Initial startup of mysql container lasts eight to ten minutes, if mysql is on glusterfs. If the database is created locally in /var/tmp instead of in /var/volumes, then it lasts two minutes, So it is five times slower on glusterfs. Probably it is slow due to remote replication over powerline, so I removed that brick and tried again, and was ready in less than two minutes. So replication must be avoided over high latency slow lines (well it’s not that slow, but slower than gigabit ethernet). You can use geo replication instead to synchronize to a remote location for backup purposes.
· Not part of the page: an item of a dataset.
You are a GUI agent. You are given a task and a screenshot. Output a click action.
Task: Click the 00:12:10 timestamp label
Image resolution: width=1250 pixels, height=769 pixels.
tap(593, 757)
Stability Problem Btrfs Snapshots

Btrfs allows snapshots, so my initial backup concept was to mirror all disks on each node, plus btrfs snapshots on each node for the timeline. That was a miserable failure. Every day, when btrfs snapshot was executed, glusterfs broke down and took hours to recover. So I disabled btrfs snapshots.

General Performance Problems

Access is very slow. Sometimes mysql crashes. After a crash, it lasts hours and hours until the database is back again. I don’t know what’s the problem and neither how I could fix it. Obviousely, it is a glusterfs problem — perhaps in combination with btrfs? Perhaps, I should try with ZFS?

I found some performance tuning tipps for glusterfs and readdir that I’ll try:

sudo gluster volume set volumes performance.cache-size 1GB
sudo gluster volume set volumes cluster.readdir-optimize on
sudo gluster volume set volumes nfs.trusted-sync on
performance.cache-size: 1GB
performance.io-thread-count: 16
performance.write-behind-window-size: 8MB
performance.readdir-ahead: on
client.event-threads: 8
server.event-threads: 8
cluster.quorum-type: auto
cluster.server-quorum-type: server
cluster.server-quorum-ratio: 51%
> Kernel parameters:
net.ipv4.tcp_slow_start_after_idle = 0
net.ipv4.tcp_fin_timeout = 15
net.core.somaxconn = 65535
vm.swappiness = 1
vm.dirty_ratio = 5
vm.dirty_background_ratio = 2
vm.min_free_kbytes = 524288 # this is on 128GB RAM
…

The result is not better.

Sources

sudo gluster volume geo-replication volumes replication@raum::replication config remote_gsyncd /usr/lib/x86_64-linux-gnu/glusterfs/gsyncd

comments title

Steffen am 18. Februar 2019 um 19:10 Uhr

Hallo Marc,

vielen Dank für den Artikel.
Ich implementiere gerade etwas Ähnliches und erspare mir hier vermutlich einiges an Forschung/Trial&Error …

Mein data liegt zwar in einem externem Storage und als DB nutze ich die Azure PostgeSQL, das HTML/config Verzeichnis soll aber aus Performance-Gründen lokal auf den Worker–Nodes liegen -> GlusterFS.

Mein Problem besteht aber im Session-Handling im Swarmbetrieb. Da die Docker-Instanzen «stateless» sind, sterben die Nutzer bei jedem Wechsel auf einen anderen Cluster-Knoten, da Nextcloud die Sessions nur lokal (im RAM ???) vorhält. Und das passiert eigentlich permanent.

Hast Du im Swarm mehrer Replicas laufen und wenn ja, wie?

Mit freundlichen Grüßen
Steffen

Marc Wäckerlin am 6. März 2019 um 08:43 Uhr

Ich habe bisher nur Replicas von «Stateless» Instanzen, namentlich Reverse-Proxy, Bind, Monitoring, etc.